# ONR - Spray on, wipe off?



## A3 Sport (Oct 23, 2010)

With the winter months approaching, would I be able to buy some ONR and use it as a spray on, wipe off type product? If I cleaned my car once a week, would it be possible to spray this on, leave it to dwell, and wipe it off every few days, just to keep on top of things or does it need water?

Dan


----------



## Guru (Aug 28, 2013)

Have a read of these -

http://www.detailingworld.co.uk/forum/showthread.php?t=195294

http://www.detailingworld.co.uk/forum/showthread.php?t=138013


----------



## Blackmondie (Mar 13, 2011)

to be honest, IF that ia what you want, buy a dedicated Waterless wash instead of a rinseless wash. rinselesses do need more water. don't think ONR is a miracle product. it has limits


----------



## m1pui (Jul 24, 2009)

You're describing, as blackmondie said, a waterless wash (EcoTouch, Megs Wash & Wax) rather than a rinseless wash (ONR, Low On Eau).

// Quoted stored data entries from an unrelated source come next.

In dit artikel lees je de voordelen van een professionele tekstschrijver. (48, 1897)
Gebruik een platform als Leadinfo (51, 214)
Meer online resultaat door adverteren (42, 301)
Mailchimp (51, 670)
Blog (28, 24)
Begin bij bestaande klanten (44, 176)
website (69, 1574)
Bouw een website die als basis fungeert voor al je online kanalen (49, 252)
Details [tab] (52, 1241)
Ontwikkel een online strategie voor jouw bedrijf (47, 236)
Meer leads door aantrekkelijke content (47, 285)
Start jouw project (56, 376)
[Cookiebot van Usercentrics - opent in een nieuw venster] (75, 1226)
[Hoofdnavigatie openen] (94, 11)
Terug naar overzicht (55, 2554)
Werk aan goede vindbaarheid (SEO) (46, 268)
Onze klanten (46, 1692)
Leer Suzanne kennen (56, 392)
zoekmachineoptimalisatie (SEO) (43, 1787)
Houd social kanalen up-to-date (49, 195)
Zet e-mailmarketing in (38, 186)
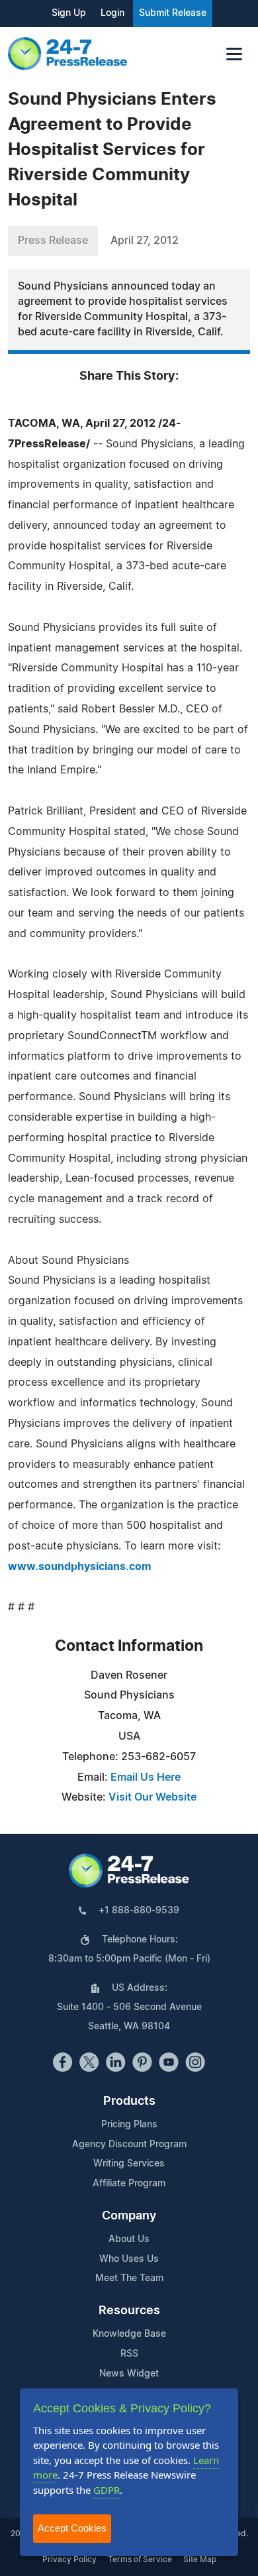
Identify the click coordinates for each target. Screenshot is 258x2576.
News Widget (129, 2374)
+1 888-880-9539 (139, 1910)
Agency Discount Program (129, 2144)
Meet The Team (129, 2278)
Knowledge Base (129, 2334)
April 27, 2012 (144, 240)
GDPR (106, 2489)
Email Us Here (145, 1777)
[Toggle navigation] (234, 54)
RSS (129, 2354)
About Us (129, 2239)
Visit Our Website (152, 1797)
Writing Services (129, 2163)
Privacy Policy (69, 2559)
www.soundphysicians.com (79, 1566)
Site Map (199, 2559)
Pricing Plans (129, 2124)
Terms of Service (140, 2559)
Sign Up (69, 13)
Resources (129, 2311)
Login (112, 13)
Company (129, 2216)
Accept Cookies (72, 2528)
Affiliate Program (129, 2183)
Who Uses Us (129, 2259)
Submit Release (172, 13)
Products (129, 2101)
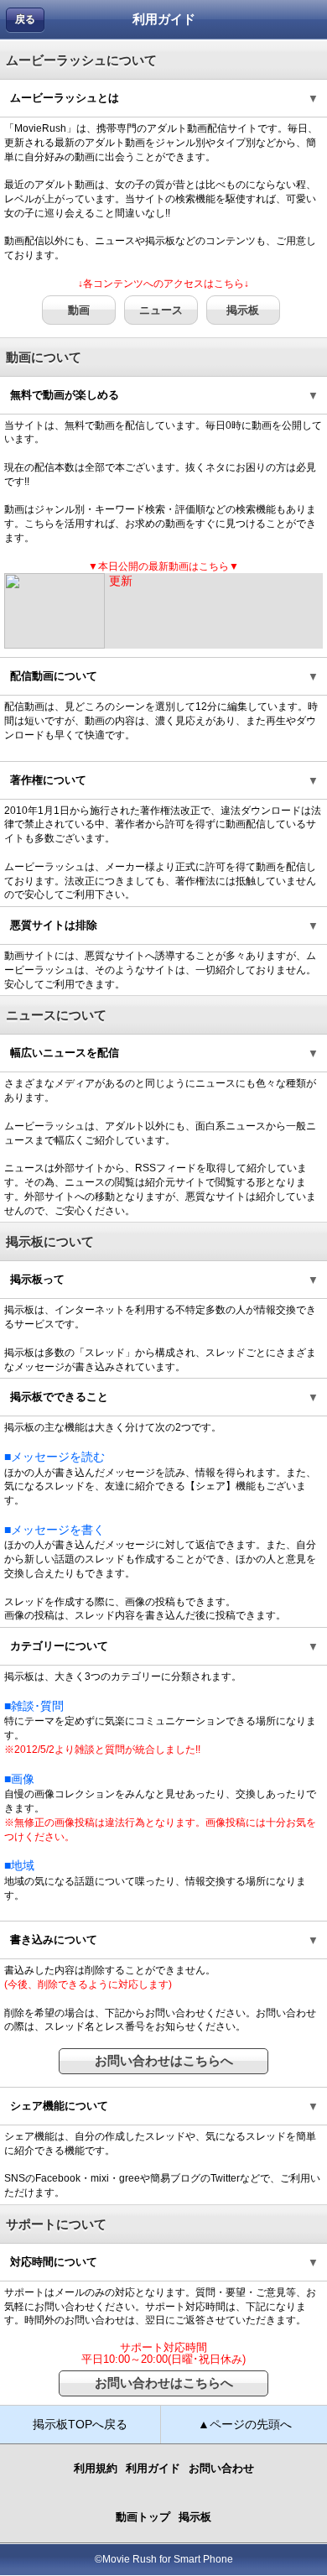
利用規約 (95, 2468)
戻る (25, 19)
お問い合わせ (221, 2468)
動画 (79, 310)
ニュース (161, 310)
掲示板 (242, 310)
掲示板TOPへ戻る (80, 2424)
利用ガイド (153, 2468)
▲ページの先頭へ (245, 2424)
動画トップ (143, 2517)
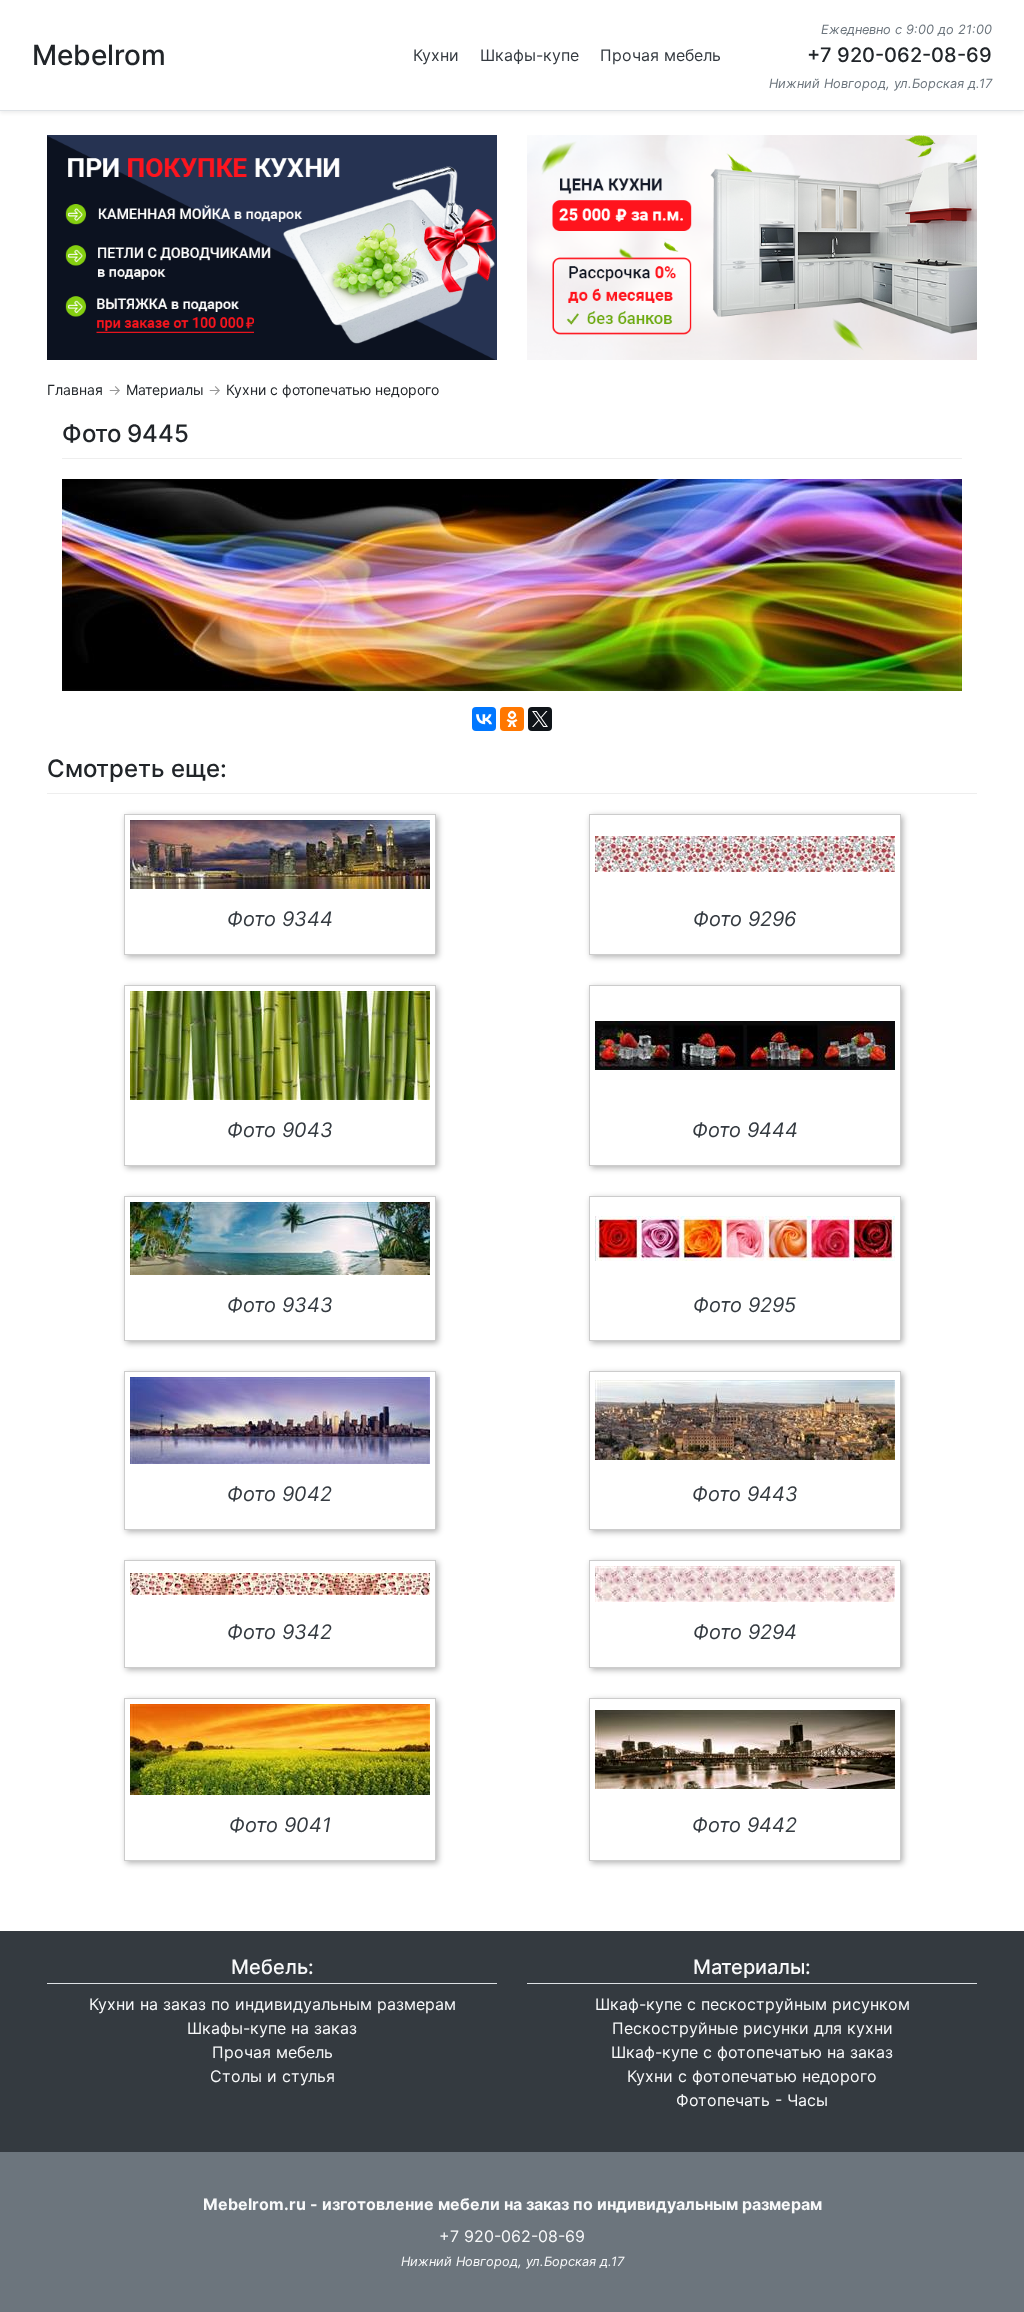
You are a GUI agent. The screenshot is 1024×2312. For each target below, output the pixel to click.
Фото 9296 (744, 919)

With ONR, you'd still need a spray bottle and wash bucket of water/ONR solution and a sponge or mitt or MF Cloths to clean and a drying towel. There is a bucketless method, but I've never used it personally so couldn't advise on that.


----------



## Rayner (Aug 16, 2012)

As per Lowepete's posts it can be used in the sane fashion as a waterless but if you've got a fair bit of mileage this time of year your best not to use it that way. It does work though and works well. Just use common sense


----------



## Blueberry (Aug 10, 2007)

At this time of year I wouldn't be using it as a waterless wash, not with salt and grit on the roads.


----------



## Lowiepete (Mar 29, 2009)

*My Post #3000 - about ONR again!!!!*

I would no more advocate using a waterless product than a rinseless one with
a waterless technique when there is salt present. There is one over-riding
consideration with salt which means that you _must_ apply sufficient water
to the surface for the salt to fully dissolve!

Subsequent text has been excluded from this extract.